Wednesday, August 31, 2011

Unpatentable Subject Matter (abstract ideas)

Mayo v. Prometheus

  • To put the matter more succinctly, the claims inform a relevant audience about certain laws of nature; any additional steps consist of well­understood, routine, conventional activity already engaged in by the scientific community; and those steps, when viewed as a whole, add nothing significant beyond the sum of their parts taken separately.  For these reasons we believe that the steps are not sufficient to transform unpatentable natural correlations into patentable applications of those regularities.

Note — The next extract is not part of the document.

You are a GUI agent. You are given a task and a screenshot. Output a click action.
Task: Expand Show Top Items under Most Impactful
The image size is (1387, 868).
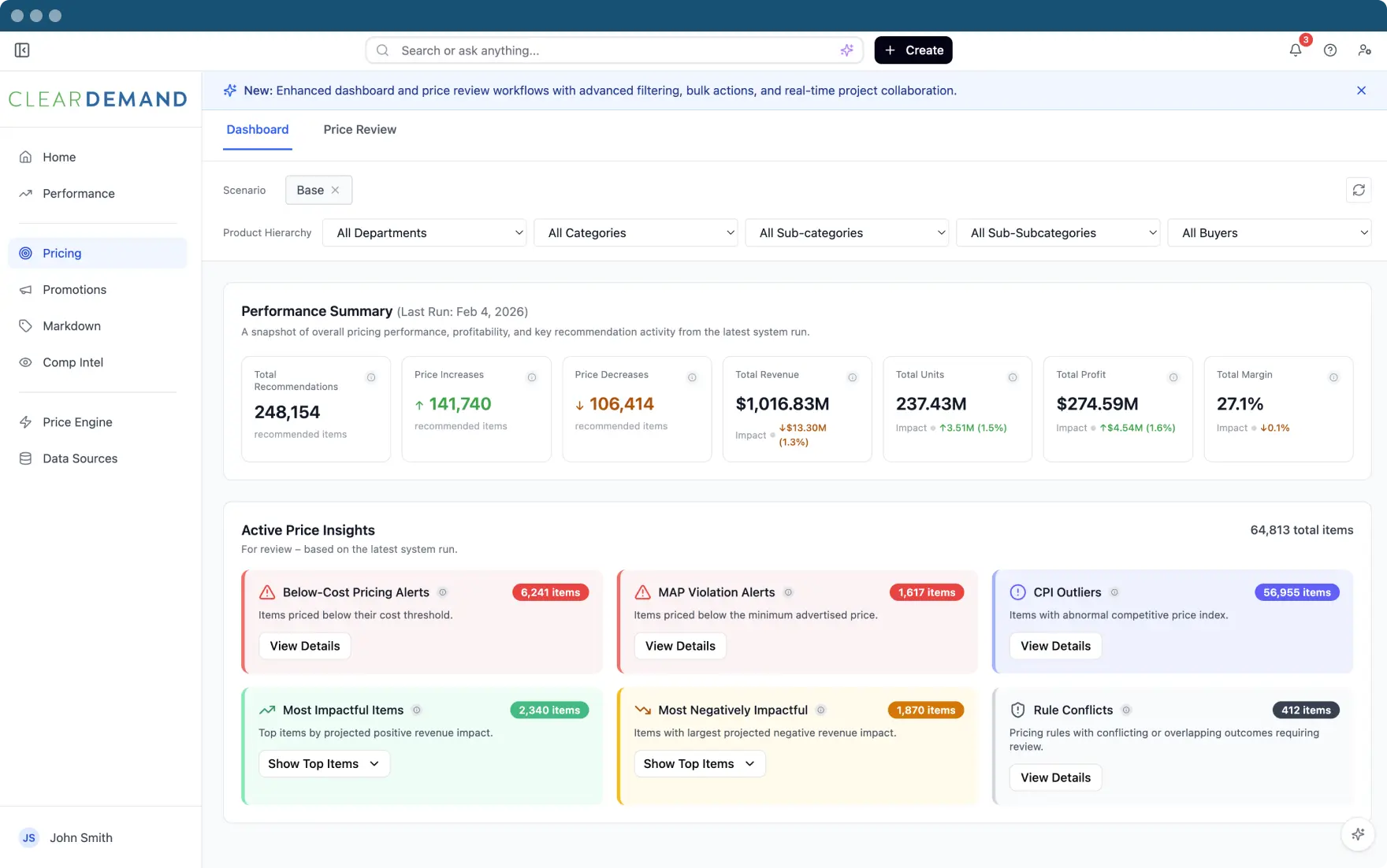(x=324, y=764)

  • [T]o transform an unpatentable law of nature into a patent-eligible application of such a law, one must do more than simply state the law of nature while adding the words “apply it.”
  • The question before us is whether the claims do significantly more than simply describe these natural relations. To put the matter more precisely, do the patent claims add enough to their statements of the correlations to allow the processes they describe to qualify as patent-eligible processes that apply natural laws?
  • If a law of nature is not patentable, then neither is a process reciting a law of nature, unless that process has additional features that provide practical assurance that the process is more than a drafting effort designed to monopolize the law of nature itself.

CLS BANK v. ALICE CORP.
  • The abstractness of the “abstract ideas” test to patent eligibility has become a serious problem, leading to great uncertainty and to the devaluing of inventions of practical utility and economic potential.
  • Notwithstanding these well intentioned efforts and the great volume of pages in the Federal Reporters treating the abstract ideas exception, the dividing line between inventions that are directed to patent ineligible abstract ideas and those that are not remains elusive.
  • While every inventor is granted the right to exclude, or “pre-empt,” others from practicing his or her claimed invention, no one is entitled to claim an exclusive right to a fundamental truth or disembodied concept that would foreclose  every future innovation in that art.
  • [T]he essential concern is not preemption, per se, but the extent to which preemption results in the foreclosure of innovation.  Claims that are directed to no more than a fundamental truth and foreclose, rather than foster, future innovation are not directed to patent eligible subject matter under § 101.  No one can claim the exclusive right to all future inventions.
  • The mere implementation on a computer of an otherwise ineligible abstract idea will not render the asserted “invention” patent eligible. 
  • It can ... be appreciated that a claim that is drawn to a specific way of doing something with a computer is likely to be patent eligible whereas a claim to nothing more than the idea of doing that thing on a computer may not.
  • But even with that appreciation, great uncertainty remains, and the core of that uncertainty is the meaning of the “abstract ideas” exception.
  • Any claim can be stripped down, or simplified, removing all of its concrete limitations, until at its core, something that could be characterized as an abstract idea is revealed.  But nothing in the Supreme Court’s precedent, nor in ours, allows a court to go hunting for abstractions by ignoring the concrete, palpable, tangible, and otherwise not abstract invention the patentee actually claims.  It is fundamentally improper to paraphrase a claim in overly simplistic generalities in assessing whether the claim falls under the limited “abstract ideas” exception to patent eligibility under 35 U.S.C. § 101.  Patent eligibility must be evaluated based on what the claims recite, not merely on the ideas upon which they are premised. 
  • In light of the foregoing, this court holds that when—after taking all of the claim recitations into consideration—it is not manifestly evident that a claim is directed to a patent ineligible abstract idea, that claim must not be deemed for that reason to be inadequate under § 101.

  • Unless the single most reasonable understanding is that a claim is directed to nothing more than a fundamental truth or disembodied concept, with no limitations in the claim attaching that idea to a specific application, it is inappropriate to hold that the claim is directed to a patent ineligible “abstract idea” under 35 U.S.C. § 101.


CLASSEN IMMUNOTHERAPIES, INC. V. BIOGEN IDEC
  • Methods that simply collect and compare data, without applying the data in a step of the overall method, may fail to traverse the §101 filter.

  • The ’283 claims do not include putting this knowledge to practical use, but are directed to the abstract principle that variation in immunization schedules may have consequences for certain diseases. In contrast, the claims of the ’139 and ’739 patents require the further act of immunization in accordance with a lower-risk schedule, thus moving from abstract scientific principle to specific application.
  • The computer limitation [in this case] … does not play a significant part in permitting the claimed method to be performed. … At the claim construction stage, AML agreed that “using a computer” merely meant “operating an electronic device that features a central processing unit.” Such a broad and general limitation does not impose meaningful limits on the claim’s scope. AML simply added a computer limitation to claims covering an abstract concept—that is, the computer limitation is simply insignificant post-solution activity.